Like many clergy, one of the things I like to do is read the books of (and listen to the CD's or podcasts of) authors who write about prayer, the Bible, and our relationship with God.

Unlike many clergy - or at least unlike most any other Episcopal clergy I know - I am frequently drawn, in my reading, to several authors who are a bit outside the mainstream. People like Graham Cooke and Julia Cameron and James Martin, S.J. and William Barry, S.J. and Peter Rollins.
I don't agree with 100% (or even 50%) of what these authors write, and in fact many of their theological stances are far away from my own.

But that's part of their attraction: their writing and speaking is, at least to me, a breath of fresh air. They challenge not only my opinions, but my whole world-view.

By contrast, so much of what's out there in mainstream Protestantism seems all the same: carefully rational, and predictably social-liberal (or social-conservative) agenda-driven.

I say all that by way of introducing you to the thought of another such author outside the mainstream but who has meant a lot to me: John Eldredge, who is mostly known for his writing on men's spirituality.

As we prepare for my church's annual meeting this Sunday, the following quote of John Eldredge  keeps coming back to me, because I believe he is asking a critical question not only of us as individuals, but as a church - a faith community - as well.

So here goes. Read it carefully, and think about what he's saying. 

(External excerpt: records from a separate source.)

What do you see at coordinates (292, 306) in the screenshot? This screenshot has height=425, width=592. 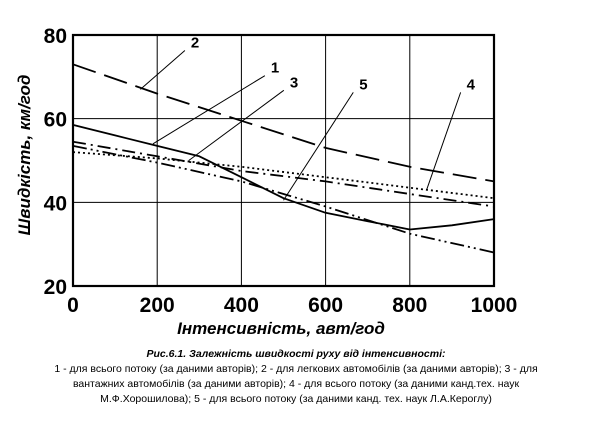 I see `x-tick-labels: 0 200 400 600 800 1000` at bounding box center [292, 306].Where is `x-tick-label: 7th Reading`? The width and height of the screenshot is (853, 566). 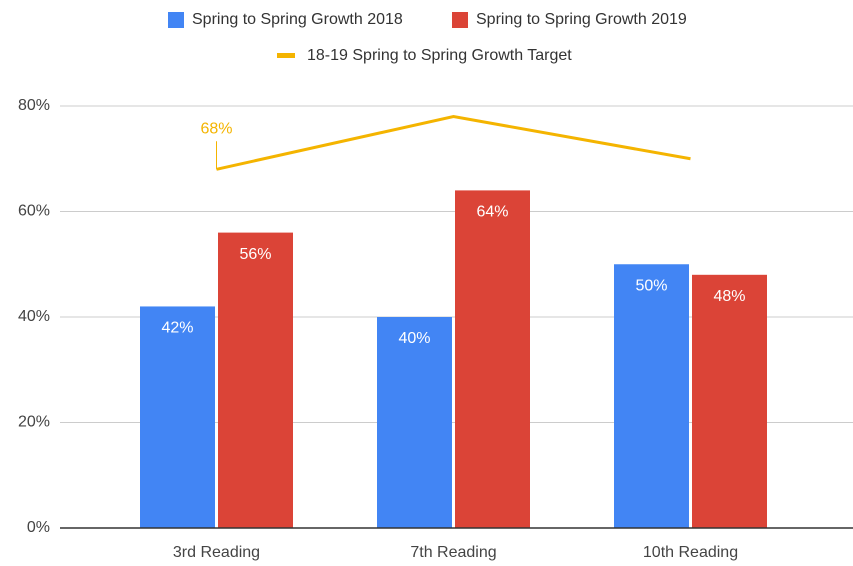 x-tick-label: 7th Reading is located at coordinates (453, 552). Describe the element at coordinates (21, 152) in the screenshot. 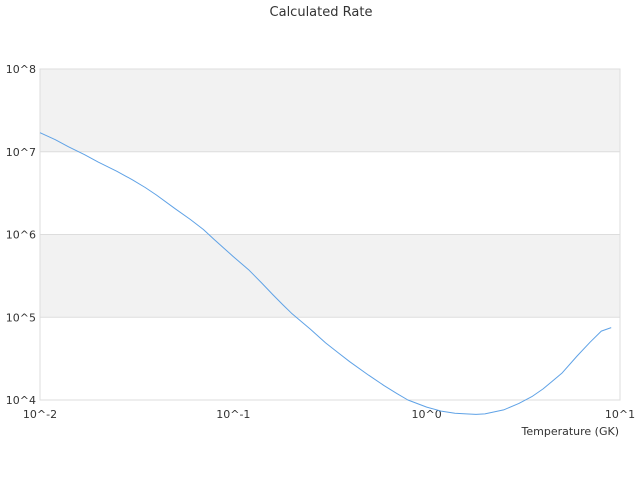

I see `y-tick-label: 10^7` at that location.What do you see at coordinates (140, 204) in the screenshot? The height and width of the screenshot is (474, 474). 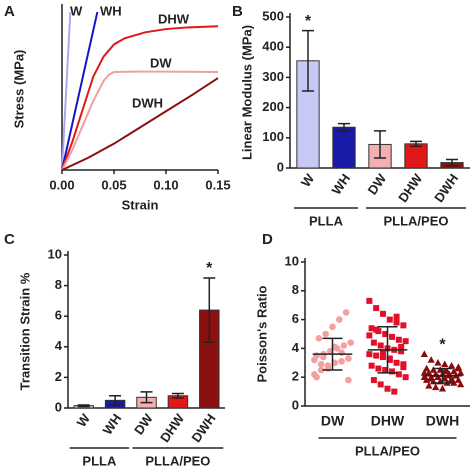 I see `x-axis-label: Strain` at bounding box center [140, 204].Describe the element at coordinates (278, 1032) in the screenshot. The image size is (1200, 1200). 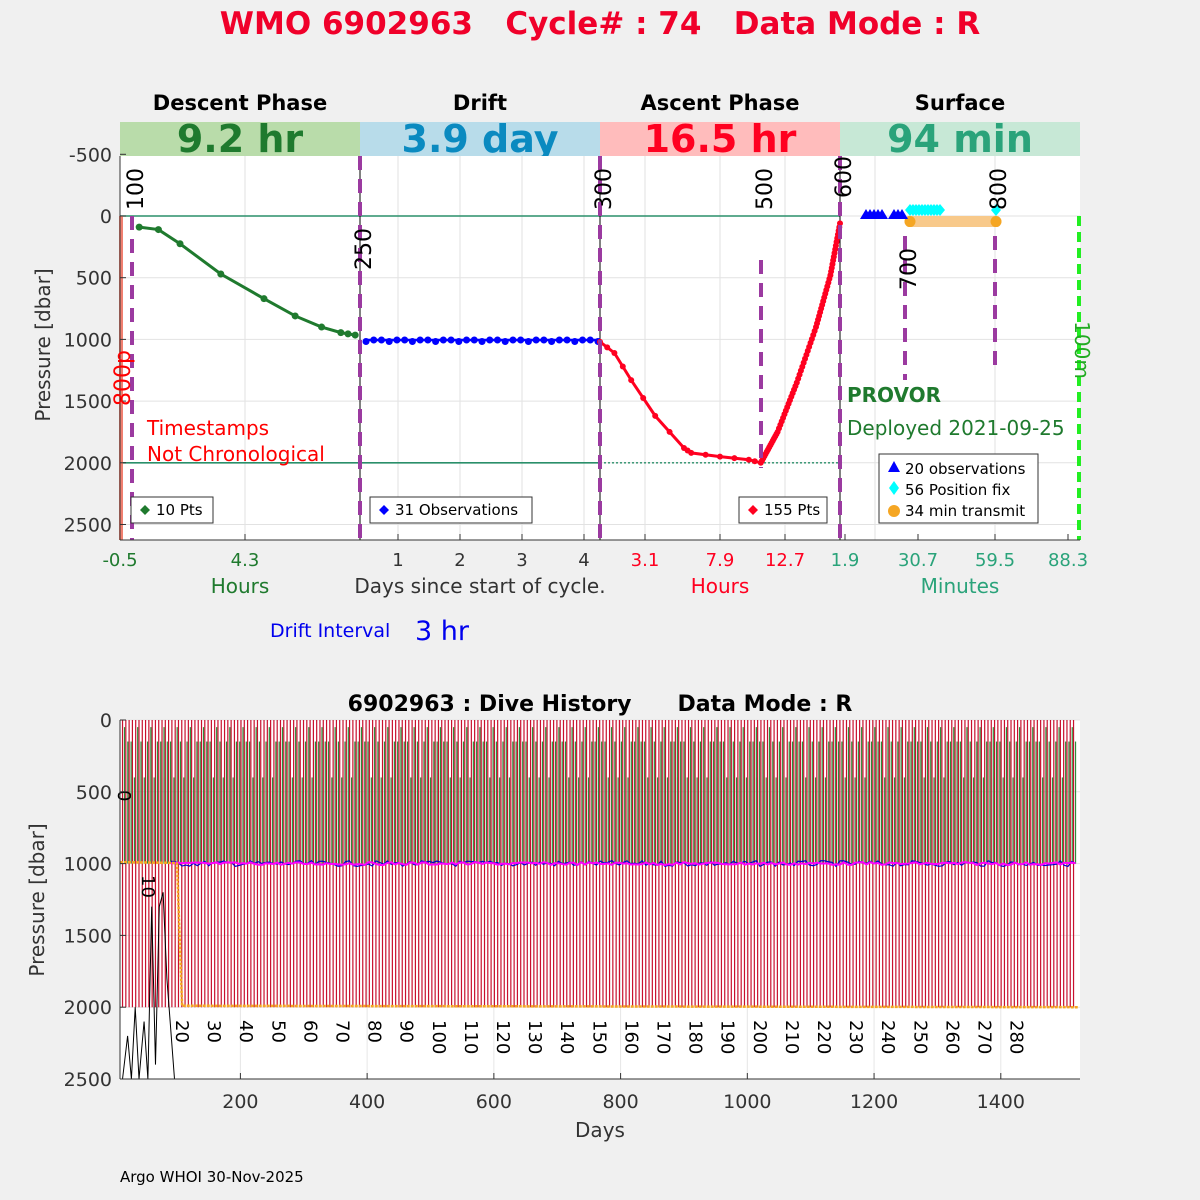
I see `cycle-number-label: 50` at that location. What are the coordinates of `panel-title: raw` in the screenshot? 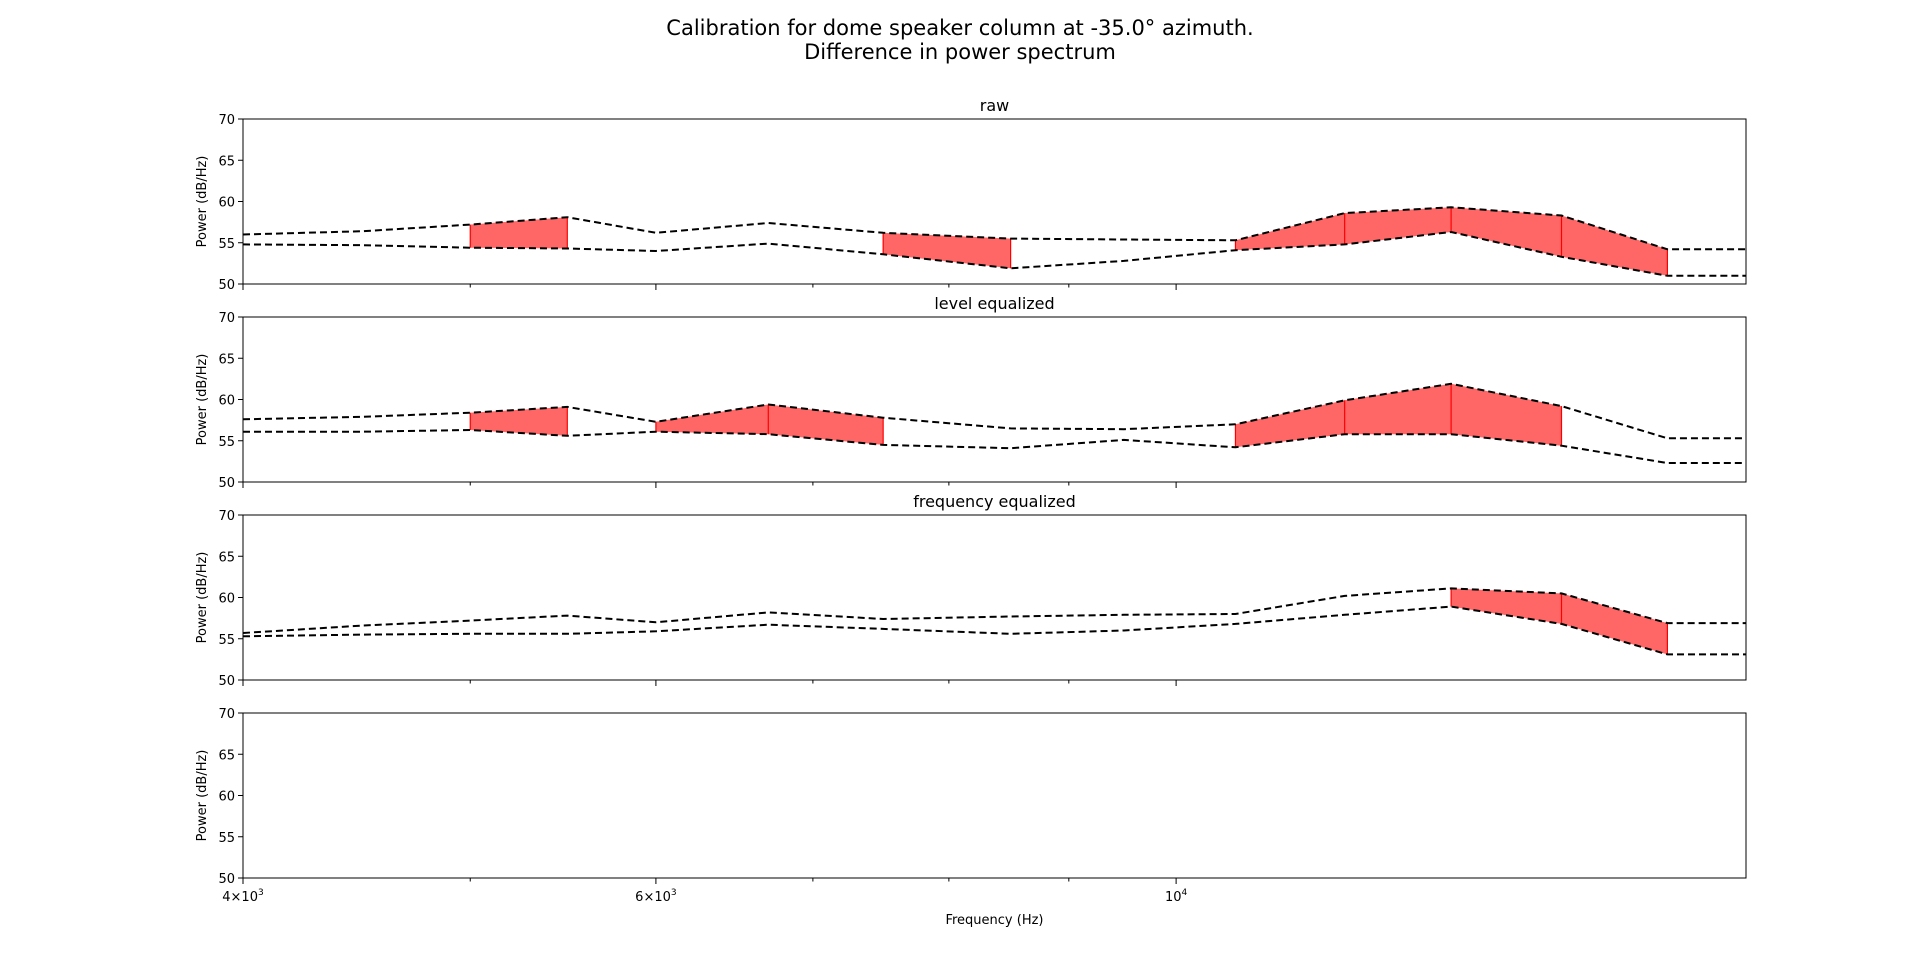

It captures a large part of what makes me tick -- it's as close as I get to an overall guiding leadership principle as the Rector of a church. 

But what's being said here will help YOU in your own spiritual and personal growth, I promise:

If you had permission to do what you really wanted to do, what would you do?

Don't ask how - "how" cuts desire off at the knees.

In the beginning of asking yourself what you want to do, asking how you're going to do it is faithlessness. "How" is God's department. He is asking you WHAT.

What is written in your heart?

What makes you come alive?

If you could do what you've always wanted to do, what would it be? (A clue: those times you found yourself loving what you were doing.)

Release control in exchange for the recovery of the dreams in your heart.

'The spiritual life cannot be made suburban,' Howard Macy writes, 'it is always frontier, and we who live in it must accept and even rejoice that it remains untamed.'

Mystery is essential to adventure. (Read the Bible and you'll see that God has his people do some huge, amazing thing. And then never do it that way again. Follow Jesus around looking for a formula for healing and he'll drive you crazy. He never does the same thing twice.)

With God, there are no formulas. There are no step-by-step plans. If we are to be his followers, we must embrace something beyond our control. Originality and creativity are essential.